Бой сразу остановился на поверхности земли, и мы, прислушиваясь к тишине, умолкли. Все стало тихо, будто бившиеся люди разошлись в разные стороны и оставили место боя пустым навсегда. Я насторожился, потому что мне теперь было страшно; прежде я постоянно слышал стрельбу своих пулеметов и винтовок, и я чувствовал себя под землей спокойно, точно стрельба нашей стороны была для меня успокаивающим гулом знакомых, родных голосов. А сейчас эти голоса вдруг сразу умолкли.

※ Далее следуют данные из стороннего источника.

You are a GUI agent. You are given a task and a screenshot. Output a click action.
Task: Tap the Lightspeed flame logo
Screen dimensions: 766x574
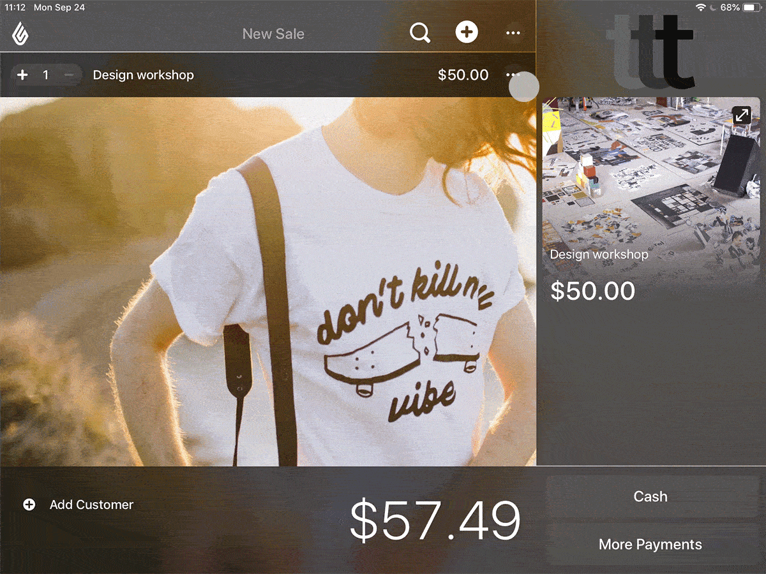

Для меня наступила пора пробираться к своим, но прежде следовало истребить врага, которого я держал своей рукой.
— Говори скорей! — сказал я Рудольфу Вальцу. — Мне некогда тут быть с тобой.
Он понял меня, что я должен убить его, и припал ко мне, прильнув лицом к моей груди. И втихомолку, но мгновенно он наложил свои холодные худые руки на мое горло и сжал мне дыхание. Я не привык к такой манере воевать, и мне это не понравилось. Поэтому я ударил немца в подбородок, он отодвинулся от меня и замолк.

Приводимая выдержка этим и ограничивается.